2009-05-05
■ です(大槻文彦)
「です」わ、「でござります」が、いろいろに遷りかわつて、段々と約まつて出来た語で、そのうつりかわりのまち/\なことわ、次のようである。
但し、「で」と合わせれば、指定の助動詞のようになるが、「で」を除けば、独立の「ある」と云う意味の敬譲動詞であるのが、此中に多い。
でござります でごあります でございます でござりやす
でござんす でござえす でごぜす
でごあす でこわす でがあす
でごあんす羽前西村山郡 でこわんす でがいます安藝安佐郡
でごいす青森 でげいす でごつす
でごんす でこす でがんす
でやんす羽前西村山郡 であす陸中 ぢやんす日向宮崎
段々、末の方になると、打消を形作らせられぬ。「です」と云つても、「でせぬ」と云われぬ。又「ですれば」ともつかわれぬ。

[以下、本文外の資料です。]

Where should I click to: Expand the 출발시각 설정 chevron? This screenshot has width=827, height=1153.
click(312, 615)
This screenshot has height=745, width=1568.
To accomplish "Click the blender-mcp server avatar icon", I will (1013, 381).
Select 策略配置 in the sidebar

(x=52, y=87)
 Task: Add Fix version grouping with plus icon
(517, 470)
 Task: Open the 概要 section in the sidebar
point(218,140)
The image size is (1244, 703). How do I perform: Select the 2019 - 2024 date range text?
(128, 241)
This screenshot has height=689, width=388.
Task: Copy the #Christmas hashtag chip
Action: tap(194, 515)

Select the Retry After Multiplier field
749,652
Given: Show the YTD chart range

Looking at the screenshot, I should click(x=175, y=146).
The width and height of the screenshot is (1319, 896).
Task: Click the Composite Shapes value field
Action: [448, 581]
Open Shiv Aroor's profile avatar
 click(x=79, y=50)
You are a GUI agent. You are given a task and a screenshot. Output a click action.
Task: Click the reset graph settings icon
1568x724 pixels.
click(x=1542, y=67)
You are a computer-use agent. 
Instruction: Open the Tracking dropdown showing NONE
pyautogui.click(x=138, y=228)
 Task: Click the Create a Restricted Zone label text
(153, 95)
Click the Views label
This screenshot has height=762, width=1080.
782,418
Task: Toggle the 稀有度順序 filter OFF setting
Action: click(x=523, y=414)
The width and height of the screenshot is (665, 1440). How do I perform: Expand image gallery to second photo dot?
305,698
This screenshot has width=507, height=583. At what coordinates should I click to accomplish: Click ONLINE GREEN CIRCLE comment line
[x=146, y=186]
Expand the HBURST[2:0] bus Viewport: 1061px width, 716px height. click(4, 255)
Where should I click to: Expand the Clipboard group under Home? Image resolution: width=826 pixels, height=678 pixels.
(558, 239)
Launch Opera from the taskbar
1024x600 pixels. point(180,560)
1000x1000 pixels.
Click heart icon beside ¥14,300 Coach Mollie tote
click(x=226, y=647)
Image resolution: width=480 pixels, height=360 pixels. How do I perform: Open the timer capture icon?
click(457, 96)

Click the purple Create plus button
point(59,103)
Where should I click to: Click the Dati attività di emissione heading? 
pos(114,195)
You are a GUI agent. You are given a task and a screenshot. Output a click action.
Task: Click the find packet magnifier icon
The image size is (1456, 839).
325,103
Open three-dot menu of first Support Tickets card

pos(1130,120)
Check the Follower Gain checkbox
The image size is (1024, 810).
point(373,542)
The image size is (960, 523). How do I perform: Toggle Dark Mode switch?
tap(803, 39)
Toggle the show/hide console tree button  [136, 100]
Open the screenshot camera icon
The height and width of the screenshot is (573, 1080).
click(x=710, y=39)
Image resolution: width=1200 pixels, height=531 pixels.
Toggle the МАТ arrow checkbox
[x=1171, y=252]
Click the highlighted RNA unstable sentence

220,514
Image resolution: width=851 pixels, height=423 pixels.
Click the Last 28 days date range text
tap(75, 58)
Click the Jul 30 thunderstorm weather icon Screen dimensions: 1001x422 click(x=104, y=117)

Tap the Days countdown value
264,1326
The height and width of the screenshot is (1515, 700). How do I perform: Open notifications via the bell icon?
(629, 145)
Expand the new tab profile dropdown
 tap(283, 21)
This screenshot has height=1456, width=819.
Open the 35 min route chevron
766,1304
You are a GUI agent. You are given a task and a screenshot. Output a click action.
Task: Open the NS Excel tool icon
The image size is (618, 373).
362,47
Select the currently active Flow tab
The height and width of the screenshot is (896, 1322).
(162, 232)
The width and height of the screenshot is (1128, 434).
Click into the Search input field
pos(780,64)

江戸、新吉原、遊女詞、おざりいす ざいます ざます ざんす
東京で、「そうなりましてす、」(「待ちましてした」十二時頃でございましてしょう」)仙台で「そうすか」(左樣でござりしてござりす)など云うわ、「す」の一音になったのである。
「です」わ、「であります」の約まつたものであると云う説もあるが、そうでわない。前に挙げたいろ/\な語に、「ご」が」げ」あ」や」の音が伴つて居るので、「ござります」の姿が認められて、それの遷りかわったのであることが分る。
右の「でござります」から「です」までわ、今でも、地方に因り、身分、仲間に因つて、いろ/\につかいわけられて居るが、「でございます」と「です」との外わ用いぬがよい。